While Buckley and her team have made some groundbreaking discoveries, their findings have raised several other questions. Is the issue only with the conjugated equine oestrogen (CEE) that was commonly used at the time of the WHI or all hormone therapy? To what extent does timing of hormone therapy play a role? Does surgical history, such as ovary removal or hysterectomy, have an influence? 

“We're currently trying to put together different grants to investigate these questions because the data isn’t there in previous studies,” says Dr Buckley. “One thing we want to do is recontact the women who were 50 to 55 in the Women's Health Initiative and who are now 75 to 80. They’re at a critical time for dementia and no one has looked at them. 

“The other thing we want to do is create a very detailed study of women going through menopause and collect everything we can think of, including blood, bone density, neuroimaging, genetics, proteomics, sleep and more. We want to measure these women between the ages of 40 to 55, and then again 10, 15 and 20 years later. Our plan is to follow their progression with a focus on neurodegenerative disease.”

Dr Buckley is excited that the recent mapping of Alzheimer's disease biomarkers in blood will open the door to further research opportunities. “Prior to that it was all head imaging, which was so expensive, and data was limited. We need to convince people that reproductive history, hormone therapy use and more information needs to be gathered to address our critical questions.”

The X chromosome may increase dementia risk

Another area of research Buckley’s team wants to tackle is the potential role the X chromosome plays in exacerbating the risk of dementia.

“There have been some really fascinating findings coming out of the University of California San Francisco,” says Dr Buckley. “The leader of the lab is Dr Dena Dubal and her work is focused on the X chromosome primarily in mouse models, but she’s also starting work on humans.

“We know that women are so resilient. They live longer, they live twice as long with dementia than men, they handle COVID better, they have less cancer. Evolutionary biologists have often made the argument that the second X chromosome gives women this superpower. 

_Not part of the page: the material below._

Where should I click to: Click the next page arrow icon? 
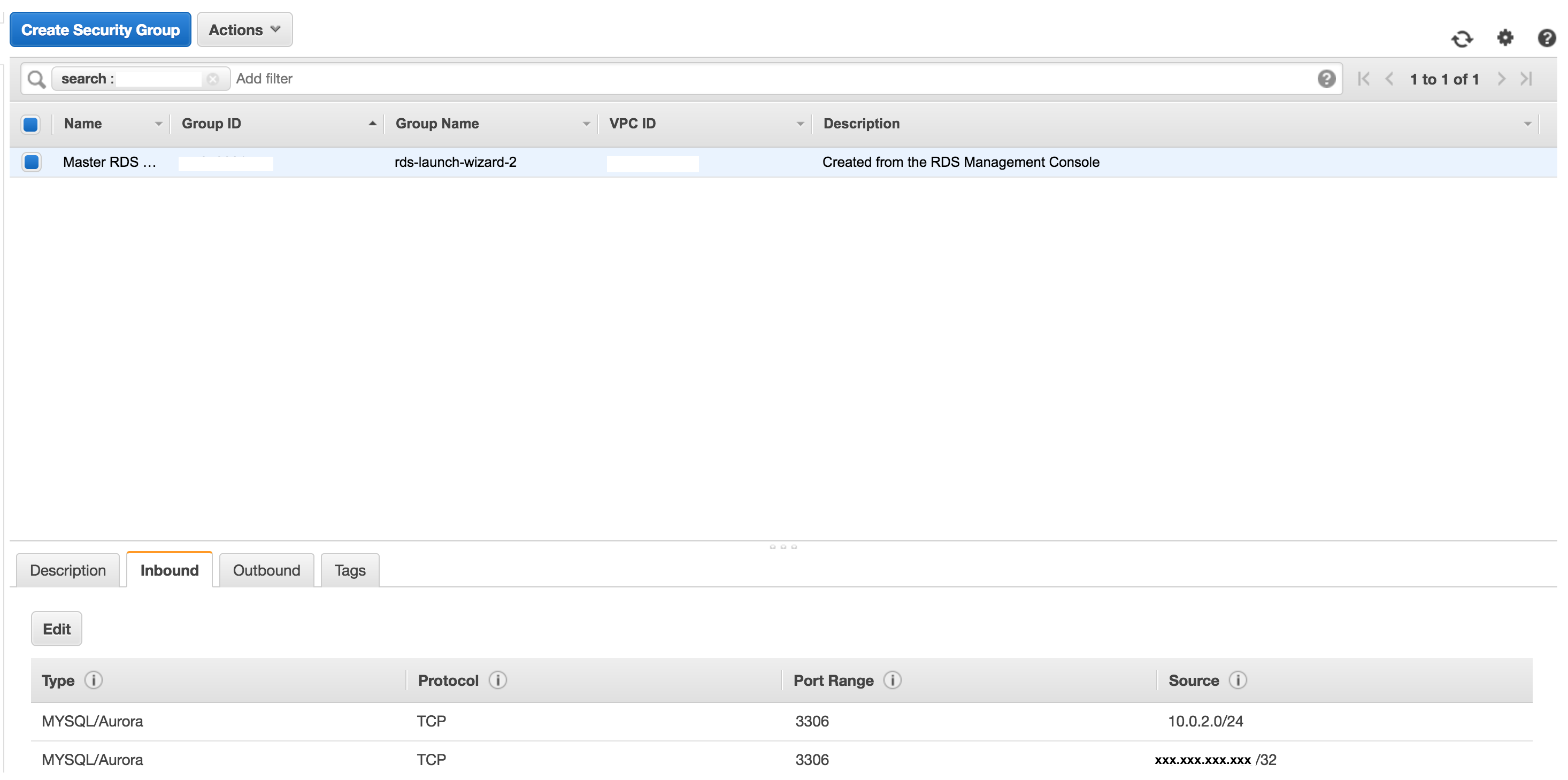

“The incredible thing Dena has started to look into is whether the X chromosome plays a role in Alzheimer's disease and her work in mouse models seems to suggest that the second X seems to have this same superpower. Male mouse models have much higher rates of death, so survival is much better in females, and there seem to potentially be lower levels of pathology related to these X chromosomes. 

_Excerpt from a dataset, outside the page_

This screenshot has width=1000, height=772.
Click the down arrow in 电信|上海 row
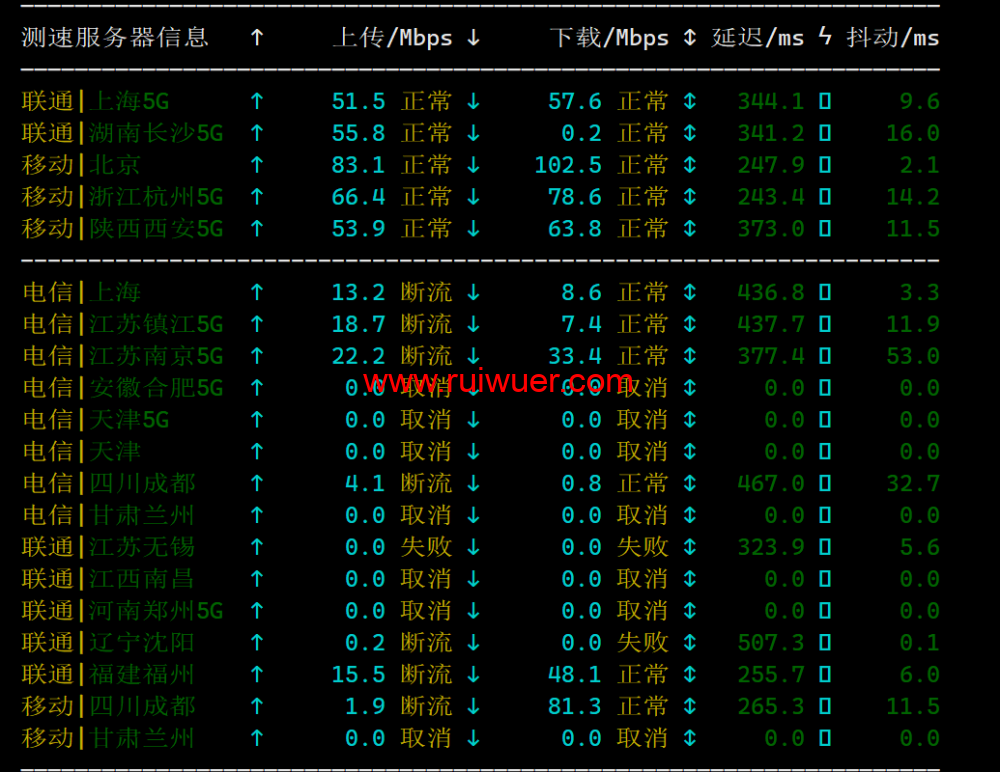[x=473, y=293]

“The reason I love her work is because a lot of the [dementia] research up until this point seemed to point to a vulnerability in women, but there’s more to the story. We want to study this in humans. We want to look at gene expression on these X chromosomes and see how it’s associated with amyloid and tau, and how it might also impact change in cognition.

“Then we’ll try to figure out if we can take some of these gene targets and pass them through to other groups to see if they might be possible therapeutic targets for drug trials in the future.”